• Input for this task:
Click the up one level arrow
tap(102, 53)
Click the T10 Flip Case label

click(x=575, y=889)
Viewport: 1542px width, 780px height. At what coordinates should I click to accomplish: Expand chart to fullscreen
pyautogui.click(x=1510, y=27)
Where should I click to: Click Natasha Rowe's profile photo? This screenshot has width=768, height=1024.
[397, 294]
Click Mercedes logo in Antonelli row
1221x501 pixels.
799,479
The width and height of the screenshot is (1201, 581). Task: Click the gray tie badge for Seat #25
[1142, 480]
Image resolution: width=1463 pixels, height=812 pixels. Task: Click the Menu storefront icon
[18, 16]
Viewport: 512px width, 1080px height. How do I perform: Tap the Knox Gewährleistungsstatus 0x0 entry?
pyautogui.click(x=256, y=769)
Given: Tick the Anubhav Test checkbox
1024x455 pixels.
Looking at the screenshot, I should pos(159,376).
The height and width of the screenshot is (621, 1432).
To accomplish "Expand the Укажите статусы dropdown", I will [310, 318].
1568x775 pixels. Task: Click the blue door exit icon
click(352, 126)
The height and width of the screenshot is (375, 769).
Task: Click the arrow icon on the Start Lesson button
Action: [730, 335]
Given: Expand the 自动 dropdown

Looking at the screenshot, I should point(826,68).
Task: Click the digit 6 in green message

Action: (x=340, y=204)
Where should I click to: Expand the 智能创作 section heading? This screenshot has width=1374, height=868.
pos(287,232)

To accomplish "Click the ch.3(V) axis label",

• Task item:
What is wanted is an exact copy of the data.

• Solution for this task:
Click the up one level arrow
tap(102, 53)
Click the T10 Flip Case label

click(x=575, y=889)
Viewport: 1542px width, 780px height. At what coordinates should I click to accomplish: Expand chart to fullscreen
pyautogui.click(x=1510, y=27)
Where should I click to: Click Natasha Rowe's profile photo? This screenshot has width=768, height=1024.
[397, 294]
Click Mercedes logo in Antonelli row
1221x501 pixels.
799,479
The width and height of the screenshot is (1201, 581). Task: Click the gray tie badge for Seat #25
[1142, 480]
Image resolution: width=1463 pixels, height=812 pixels. Task: Click the Menu storefront icon
[18, 16]
Viewport: 512px width, 1080px height. How do I perform: Tap the Knox Gewährleistungsstatus 0x0 entry?
pyautogui.click(x=256, y=769)
Given: Tick the Anubhav Test checkbox
1024x455 pixels.
Looking at the screenshot, I should pos(159,376).
The height and width of the screenshot is (621, 1432).
To accomplish "Expand the Укажите статусы dropdown", I will [310, 318].
1568x775 pixels. Task: Click the blue door exit icon
click(352, 126)
The height and width of the screenshot is (375, 769).
Task: Click the arrow icon on the Start Lesson button
Action: [730, 335]
Given: Expand the 自动 dropdown

Looking at the screenshot, I should point(826,68).
Task: Click the digit 6 in green message

Action: (x=340, y=204)
Where should I click to: Expand the 智能创作 section heading? This screenshot has width=1374, height=868.
pos(287,232)

To accomplish "Click the ch.3(V) axis label",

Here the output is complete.